Transcript of nature.

“‘A mere transcript of nature’ is one of the stock phrases of the art critic, and of many artists of a certain school. The precise meaning attached to it puzzles us; were it not always used as a term of reproach, we should believe it the highest praise that could be bestowed upon a picture. What adds to our perplexity is that the phrase is generally applied by the critic to work which has nothing in common with nature about it: and is used by artists who themselves have never in their lives painted a picture with the simplest values correct, as though transcribing nature to canvas were a stage in the painter’s development through which they had passed, and which was now beneath them. The critic must have but a very superficial acquaintance with nature who applies this term, as is frequently done, to work in which all the subtleties of nature are wanting. We have heard of pictures in which no two tones have been in right relation to one another, in which noisy detail has been mistaken for finish, and the mingling of decision and indecision in fine opposition—the mysterious lost and found, the chief charm of nature—has been utterly unfelt, described as ‘transcripts of nature.’ Those artists who use the phrase, adopt it as a convenient barricade behind which they may defend their own incompetence.”—T. F. Goodall.

Da Vinci.

All photographers would do well to lay these remarks to heart. Instead of it being an easy thing to paint “a mere transcript of nature,” we shall show it to be utterly impossible. No man can do this either by painting or photography, he can only give a translation, or impression, as Leonardo da Vinci said long ago; but he can give this impression truly or falsely.

CHAPTER II.
NATURALISM IN PICTORIAL AND GLYPTIC ART.

An inquiry into the influence of the study of nature on art.
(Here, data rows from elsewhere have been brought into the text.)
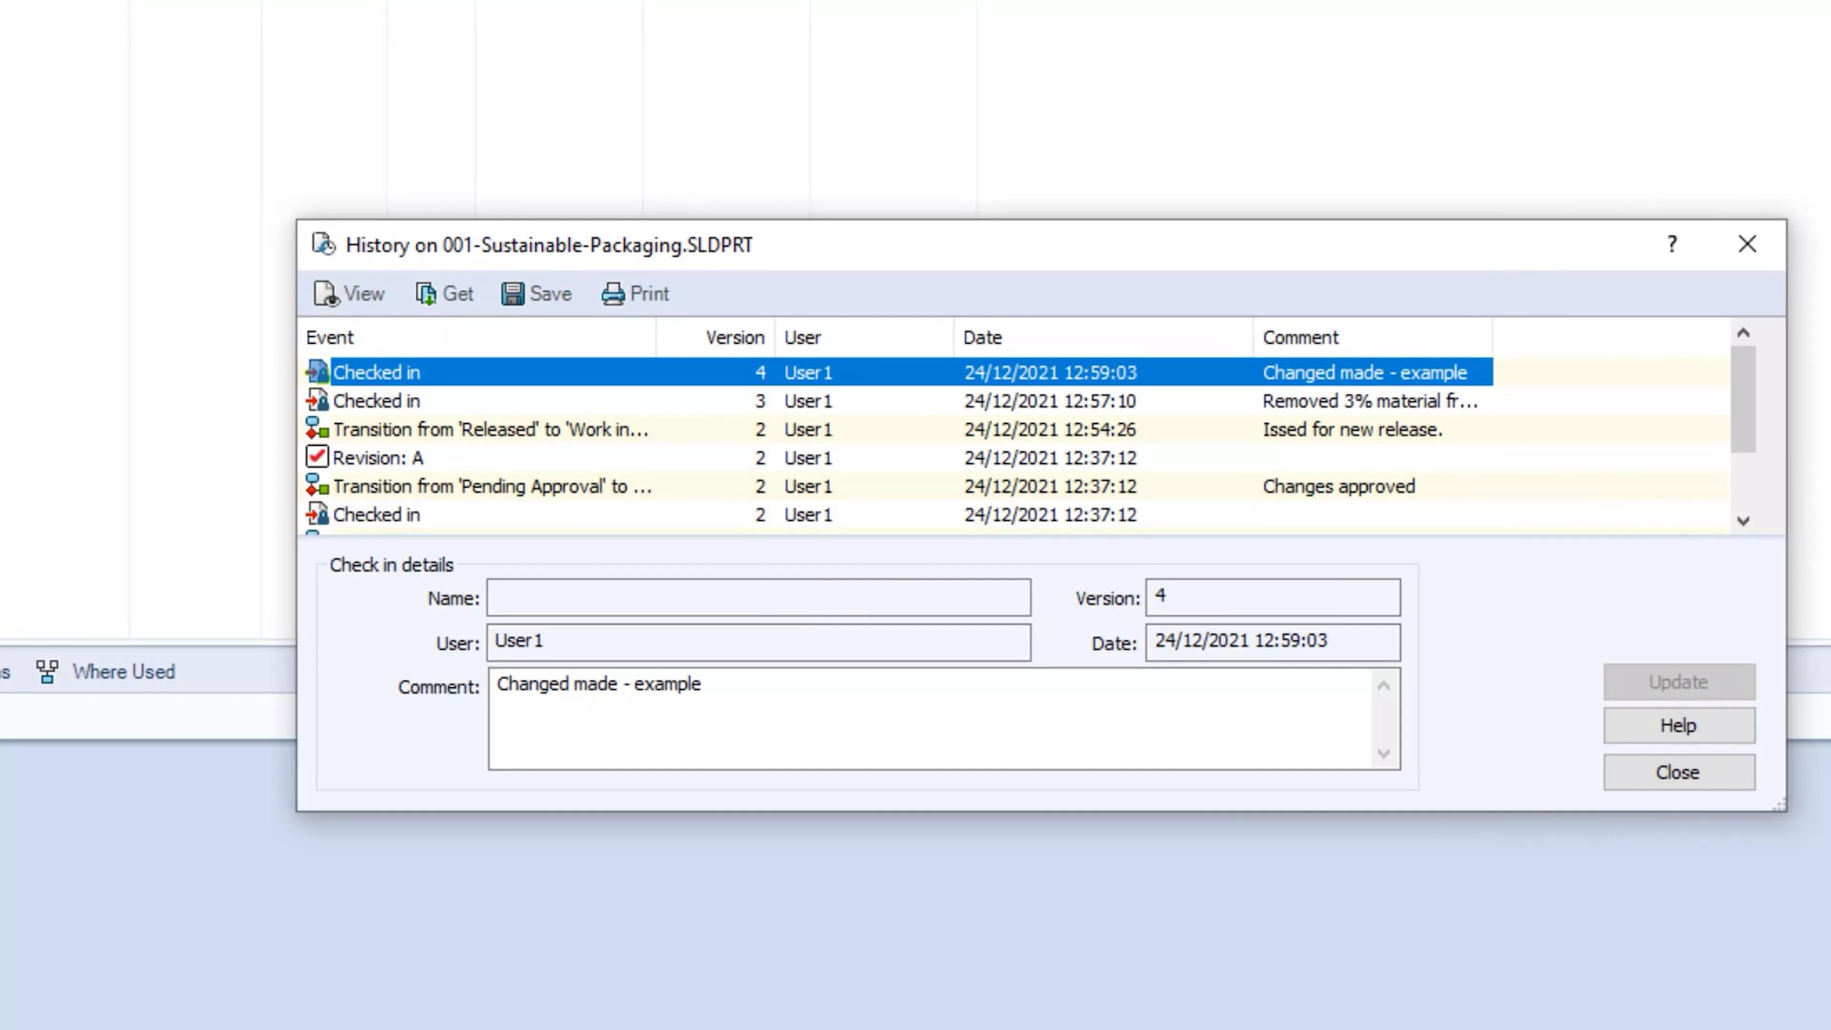The height and width of the screenshot is (1030, 1831).
Task: Click the Get version icon
Action: (x=426, y=294)
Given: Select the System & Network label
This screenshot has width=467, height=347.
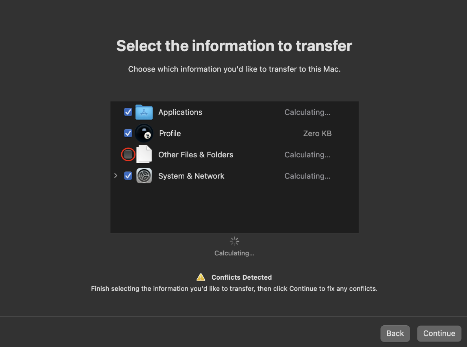Looking at the screenshot, I should click(191, 176).
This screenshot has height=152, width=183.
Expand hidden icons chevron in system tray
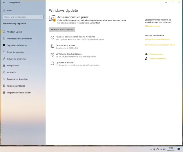(x=151, y=149)
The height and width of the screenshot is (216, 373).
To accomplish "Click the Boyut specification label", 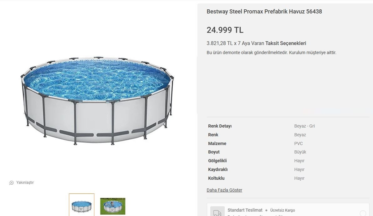I will coord(214,152).
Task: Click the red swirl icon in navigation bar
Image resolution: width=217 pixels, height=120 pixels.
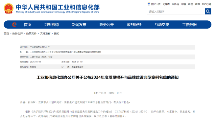Action: [x=14, y=25]
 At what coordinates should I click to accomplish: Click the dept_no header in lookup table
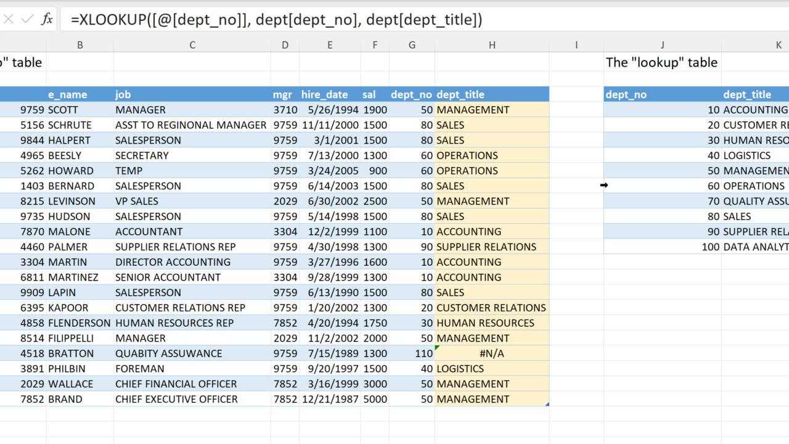[626, 94]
In this chapter we shall endeavour to trace the influence of the study of nature on all the best art up to the present day. |Woltmann and
Woermann.| In order to do this it will be necessary to follow in chronological order the development of art, and we propose taking as our guide in this matter Messrs. Woltmann and Woermann, who seem the most trustworthy and are the most recent of art historians. We feel, however, that we must state our attitude towards them as historians of art. For the main historical facts, we willingly accept as authorities these writers, since they have studied the matter, but when these historians try to trace the causes and effects of different phases of art on contemporary life then we entirely part company from them, for there are so many wheels within wheels in this complex comedy of life that we cannot with patience listen to searchers of manuscripts and students of autographs, who trace the fall of an empire to an oil painting, or the decadence of painting to the cheapness of wheat: such dreams may still serve, as they have always served, as a peg whereon to hang rhetorical rhapsodies, but they can have no attraction for rational minds. What we propose, then, is briefly to compile a short outline, consisting of the salient facts in the history of art, in so far as they bear on our subject, that is, how far the best artists have been naturalistic, and how true in impression their interpretation of nature. When we agree with any of the critical remarks of these gentlemen, we shall quote them in full, acknowledging them in the usual way, but we reserve to ourselves the right to differ entirely from them on artistic points. We ourselves feel much diffidence in advancing any critical remarks of our own upon these arts, for we are convinced, after a long and practical study of the subject, that no one can criticize any branch of art and the criticism be authoritative, unless he be a practical master artist in the branch of art which he is criticizing; but as our opinions have been put to the touchstone of some first-rate practical artists in other branches than our own, we offer them, standing always ready to be corrected by any good practical artist on any point. As to who are good artists is again another wide question. Certainly their name is not legion.

Criticism.

Our object in traversing all this ground, then, is one of inquiry, to really see how far “naturalism” is the only wear for all good art, and we have done it in an impartial spirit, arriving at the conclusion that in all the glyptic and pictorial arts the touchstone answers. How far this is the case with the arts of Fiction, Poetry, &c., is a more complex matter, and one we cannot now deal with, but we feel that in the literary arts the matter is very different, for in these arts we are not confined, as we are in the pictorial and glyptic arts, to physical facts and their representation; for there is no such thing as abstract beauty of form or colour. Art has served as a peg on which to hang all sorts of fads—fine writing, very admirable in its place—morality, not to be despised—classical knowledge and literature generally, both of the highest æsthetic value, but in no way connected with the glyptic and pictorial arts. Naturalistic art has been found and lost, and lost and found time after time, and it is because the Dutch, French, English and American artists of to-day are finding it again that we feel hopeful for the art of the future.